───── Passage ─────

Random(Notes): Open Source

Showing posts with label Open Source. Show all posts

Jenkins Pipeline

Introduction

I believe in simplicity. It means I think things should be simple to work with.
It doesn't mean that it always should be simple inside. It could be complex, sometimes very complex.

At the same time, I distinguish two types of complexity:

complexity caused by indirect and non-obvious relationships between components,
complexity caused by mess within components itself and messy relationships between them

First one means product could be implemented in a very smart way, built on large number of implicit assumptions, often non-obvious.

Second one means product's complexity is exaggerated by very confusing, illogical and messed up relationships between components. Unlike the first one, relationships exists, but they make no sense not because they are so over-smartly designed, but because they are spaghetti-like.

Often those two types could be met together in same product. Hope you'd never had a chance to deal with such.

The way to fix complexity type #1 is to remove implicit assumptions by adding smaller components with visible relationships.

However, to fix complexity type #2, you need to understand it deeply. What if thing is complicated b/c you can't understand it yet at this moment? To be able to answer this question, I always start with research. And my research has some kind of diagram. I believe that visualization is the best way to tackle complexity. At least it always works well for me.

Simply put, visualization is one of the best ways to simplify hard and complex things. Even if this is a very basic diagram, it is still better than nothing. Sometimes, it requires a time to find a correct form of visualization within correct level of abstraction, but once you did it, you are half done.

Continuous Deployment

And this post is about visualization; and how it can help to combine parts into a single simple picture. And more specifically, it is about how visualization can help simplifying continuous delivery.

Continuous delivery is a process of getting you product from source code and into production. It usually happens through a pipeline of jobs: first job is compiling source code and building artifacts, then goes integration testing , deploying to staging environment, and eventually to production. For example, in Jenkins job is usually created for each of these steps, where each job triggers next one once it's finished successfully. Fore example, there would be jobs like 'Build XYZ,' 'Test XYZ,' 'Deploy XYZ to Staging,' 'Deploy XYZ to 1-box' and 'Deploy XYZ to Production'.

Default Jenkins View would present those jobs as a list, with no visible relationships between those. But there are relationships between them. And actually all those jobs are here for the single most important goal: get new version into production for the customers! So relationships play important role, which is hidden from us as users.

───── Data records ─────

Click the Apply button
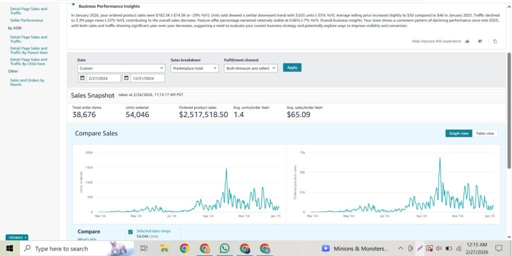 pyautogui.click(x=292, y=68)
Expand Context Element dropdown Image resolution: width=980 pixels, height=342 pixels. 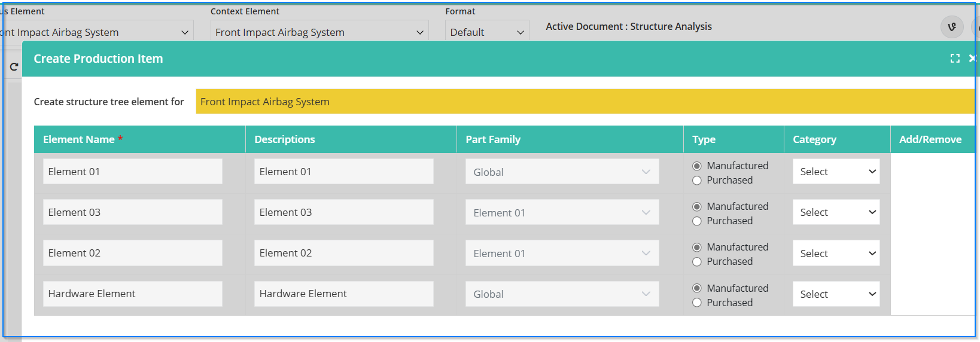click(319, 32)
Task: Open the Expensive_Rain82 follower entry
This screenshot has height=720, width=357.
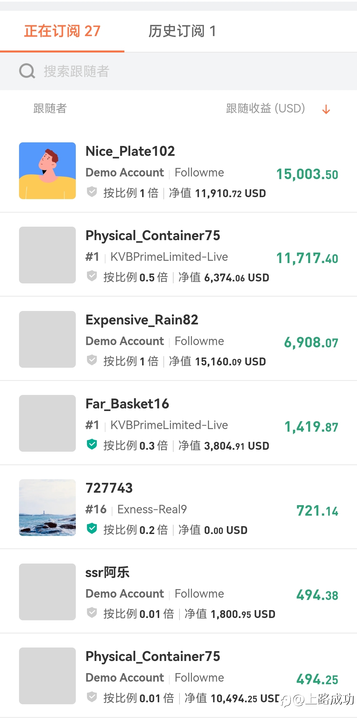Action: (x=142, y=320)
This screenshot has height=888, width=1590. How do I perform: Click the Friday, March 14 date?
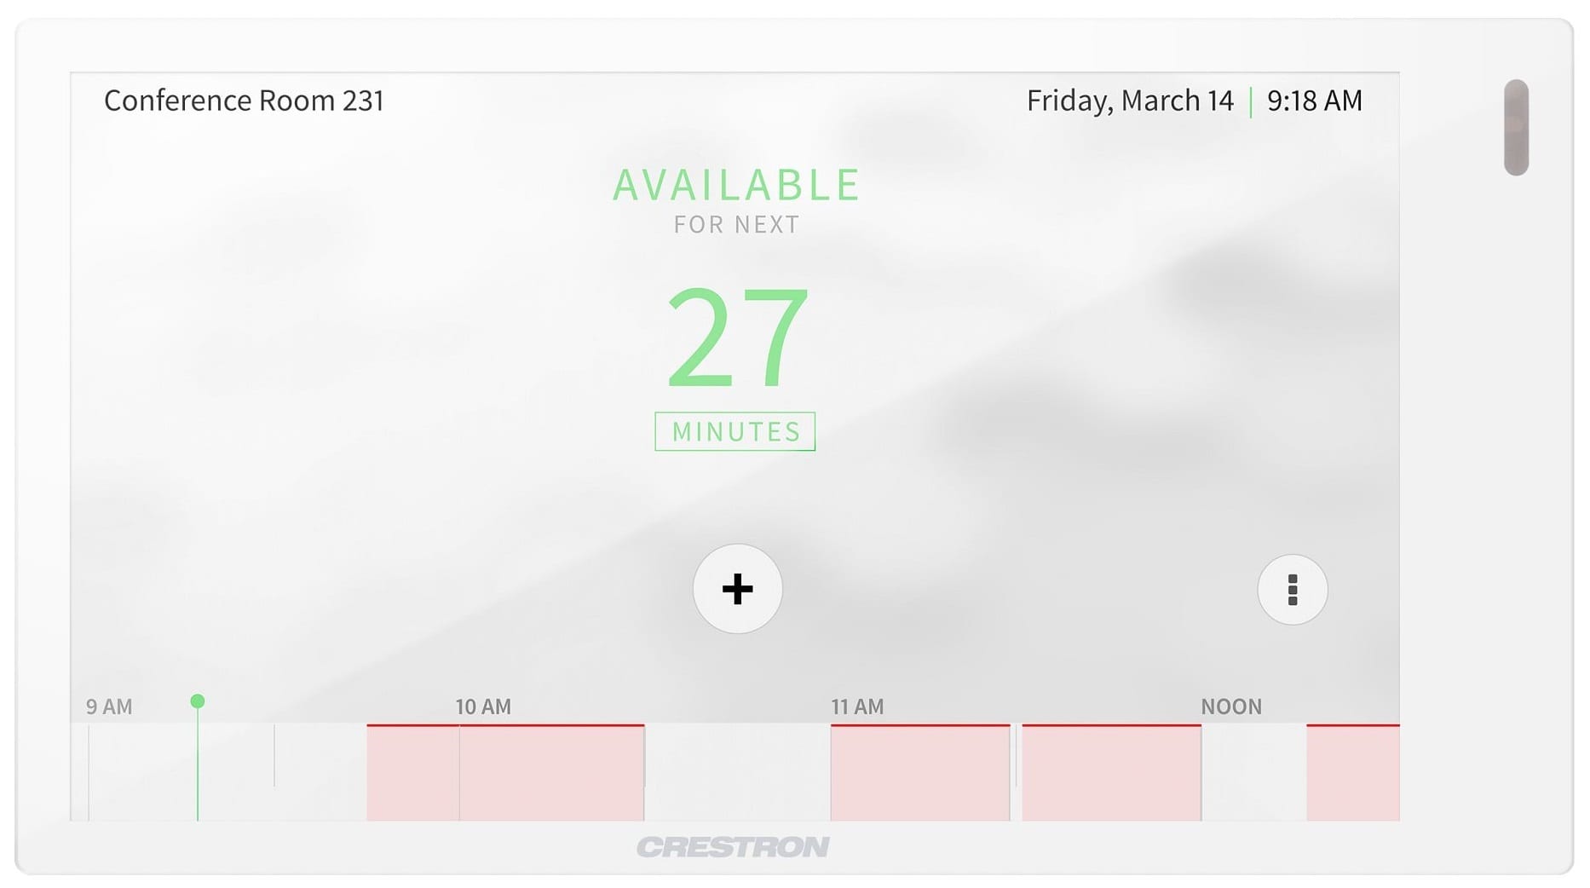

─────

Given problem 1: In the Jenkins Pipeline post, reproduce the stretch from "At the same" through "with visible relationships.", swapping "components" for "modules".
Given problem 2: According to the Jenkins Pipeline post, how does the default Jenkins View present the jobs of a pipeline?
Given problem 3: Condense the paragraph of the Jenkins Pipeline post that begins "Continuous delivery is a process" into a short list that keeps its main facts.
You won't need the records for any of this.

Task result 1:
At the same time, I distinguish two types of complexity:

complexity caused by indirect and non-obvious relationships between modules,
complexity caused by mess within modules itself and messy relationships between them

First one means product could be implemented in a very smart way, built on large number of implicit assumptions, often non-obvious.

Second one means product's complexity is exaggerated by very confusing, illogical and messed up relationships between modules. Unlike the first one, relationships exists, but they make no sense not because they are so over-smartly designed, but because they are spaghetti-like.

Often those two types could be met together in same product. Hope you'd never had a chance to deal with such.

The way to fix complexity type #1 is to remove implicit assumptions by adding smaller modules with visible relationships.

Task result 2: As a list, with no visible relationships between the jobs.

Task result 3:
- Continuous delivery moves a product from source code into production.
- It usually runs as a pipeline of jobs: compiling source code and building artifacts, integration testing, deploying to staging, and finally deploying to production.
- In Jenkins, a job is usually created for each step, and each job triggers the next once it finishes successfully.
- Example jobs: 'Build XYZ,' 'Test XYZ,' 'Deploy XYZ to Staging,' 'Deploy XYZ to 1-box' and 'Deploy XYZ to Production'.